Parece que o bom velhinho não aprendeu a cartilha básica da política. Chegou à cidade em grande estilo, trazendo consigo a famosa “mala preta”, como se fosse um presente antecipado de Natal. E que distribuição generosa! Fez festas, distribuiu prêmios e, com a generosidade de um bilionário excêntrico, injetou dinheiro em mídias pífias e personagens mais desacreditados que promessa de político em véspera de eleição.
Mas, como dizem por aí, quando se joga dinheiro na água suja, o máximo que se consegue é um lamaçal mais profundo. E assim aconteceu! O bom velhinho, empolgado com sua epopeia eleitoral, movimentou as águas turvas da política local, fez promessas, e queimou dinheiro como se estivesse aquecendo a lareira no Polo Norte. E o que ele conseguiu em troca? Apenas o prazer de assistir seu investimento evaporar mais rápido que um saco de balas na mão de criança.

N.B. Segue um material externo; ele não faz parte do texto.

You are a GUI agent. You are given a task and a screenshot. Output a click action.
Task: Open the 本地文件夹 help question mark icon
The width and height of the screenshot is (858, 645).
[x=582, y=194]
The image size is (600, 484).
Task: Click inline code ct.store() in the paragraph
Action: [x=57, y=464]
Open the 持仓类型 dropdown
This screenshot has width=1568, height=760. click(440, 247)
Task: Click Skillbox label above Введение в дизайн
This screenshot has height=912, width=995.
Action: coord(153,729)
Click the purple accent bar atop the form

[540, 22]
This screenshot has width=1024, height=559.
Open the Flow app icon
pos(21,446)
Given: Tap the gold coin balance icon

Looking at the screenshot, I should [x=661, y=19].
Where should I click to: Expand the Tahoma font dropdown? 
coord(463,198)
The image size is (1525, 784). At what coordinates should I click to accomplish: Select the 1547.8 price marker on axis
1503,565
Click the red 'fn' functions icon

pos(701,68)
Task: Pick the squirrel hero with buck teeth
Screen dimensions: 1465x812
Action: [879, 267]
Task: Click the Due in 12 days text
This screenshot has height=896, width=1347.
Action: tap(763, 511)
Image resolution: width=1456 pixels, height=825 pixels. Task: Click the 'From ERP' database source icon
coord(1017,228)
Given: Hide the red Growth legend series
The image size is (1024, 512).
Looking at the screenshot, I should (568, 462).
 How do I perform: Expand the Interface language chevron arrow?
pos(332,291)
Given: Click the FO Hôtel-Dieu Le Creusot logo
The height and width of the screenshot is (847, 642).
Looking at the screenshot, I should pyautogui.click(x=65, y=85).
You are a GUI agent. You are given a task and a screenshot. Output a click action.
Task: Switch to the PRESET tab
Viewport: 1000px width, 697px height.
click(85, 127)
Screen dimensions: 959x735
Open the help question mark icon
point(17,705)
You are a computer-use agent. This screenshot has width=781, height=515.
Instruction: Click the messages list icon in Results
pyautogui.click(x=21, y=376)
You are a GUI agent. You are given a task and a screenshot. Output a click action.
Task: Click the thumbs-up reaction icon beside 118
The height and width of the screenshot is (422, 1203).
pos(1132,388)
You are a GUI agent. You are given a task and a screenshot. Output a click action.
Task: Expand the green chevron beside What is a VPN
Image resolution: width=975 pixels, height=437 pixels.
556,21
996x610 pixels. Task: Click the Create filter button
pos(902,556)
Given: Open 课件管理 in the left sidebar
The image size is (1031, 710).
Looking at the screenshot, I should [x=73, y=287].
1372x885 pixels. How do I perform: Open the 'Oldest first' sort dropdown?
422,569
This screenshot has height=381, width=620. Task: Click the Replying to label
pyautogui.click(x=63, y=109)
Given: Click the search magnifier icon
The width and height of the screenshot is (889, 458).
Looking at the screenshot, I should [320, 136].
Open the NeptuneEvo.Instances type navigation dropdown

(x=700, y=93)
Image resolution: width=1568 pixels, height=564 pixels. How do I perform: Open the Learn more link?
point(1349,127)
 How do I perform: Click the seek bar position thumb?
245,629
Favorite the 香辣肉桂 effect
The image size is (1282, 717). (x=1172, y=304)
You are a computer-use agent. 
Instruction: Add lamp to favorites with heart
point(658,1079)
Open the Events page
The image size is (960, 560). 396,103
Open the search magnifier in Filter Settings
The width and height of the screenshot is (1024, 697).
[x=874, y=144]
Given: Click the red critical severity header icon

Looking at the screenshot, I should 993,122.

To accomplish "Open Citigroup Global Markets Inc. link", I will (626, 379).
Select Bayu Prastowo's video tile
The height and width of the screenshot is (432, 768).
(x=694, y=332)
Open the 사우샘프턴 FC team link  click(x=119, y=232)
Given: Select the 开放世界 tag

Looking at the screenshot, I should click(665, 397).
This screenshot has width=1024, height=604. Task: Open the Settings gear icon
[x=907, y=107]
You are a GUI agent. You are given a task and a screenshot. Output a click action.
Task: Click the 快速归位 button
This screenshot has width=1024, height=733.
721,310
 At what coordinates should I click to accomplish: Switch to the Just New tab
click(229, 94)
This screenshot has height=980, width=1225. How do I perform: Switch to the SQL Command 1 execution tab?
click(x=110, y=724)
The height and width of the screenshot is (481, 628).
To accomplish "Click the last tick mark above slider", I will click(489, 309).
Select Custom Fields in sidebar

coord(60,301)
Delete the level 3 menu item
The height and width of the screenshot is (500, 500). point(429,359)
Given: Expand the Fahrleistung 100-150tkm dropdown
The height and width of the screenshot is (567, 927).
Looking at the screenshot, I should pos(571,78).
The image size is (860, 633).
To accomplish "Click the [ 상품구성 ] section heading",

Apesar dos muitos avisos de que estava apenas sustentando ilusões e alimentando sanguessugas, Papai Noel não deu ouvidos. No fim das contas, gastou uma fortuna para não ser candidato a nada. Isso mesmo: nem prefeito, nem vereador, nem síndico do prédio. Nada. Só um grande prejuízo e um suspiro de resignação. Não foi por falta de dinheiro – ainda há uns trocados sobrando, prontos para serem atirados como um tiro de misericórdia em mais uma jogada mirabolante.
E agora, passada a eleição e enterrados os sonhos de poder imediato, o bom velhinho da política segue rondando por aí, tentando se agarrar a qualquer fagulha de relevância. Quem diria! O homem que despejou rios de dinheiro em um projeto fracassado agora acredita que vai vencer uma eleição… adicionando pessoas em um grupo de WhatsApp! Isso mesmo! Como se a política fosse um sorteio de brindes de final de ano! Como se o eleitorado fosse um rebanho esperando ser conduzido para o curral digital de um site descredibilizado!
Mas como toda boa crônica satírica precisa de uma moral, aqui vai um conselho gratuito ao nosso visionário de bolso furado: antes de sair comprando sonhos de papel e títulos imaginários, vale a pena lembrar que política não se faz apenas com dinheiro – e muito menos com ingenuidade. Afinal, até o Papai Noel sabe que o Natal tem data para acabar. Mas alguns insistem em acreditar que ainda dá tempo de reescrever essa história.
Feliz Natal (adiantado) e boas festas, Papai Noel da política! Só tome cuidado para não acabar como o peru: recheado de falsas promessas e pronto para ser servido no próximo banquete eleitoral.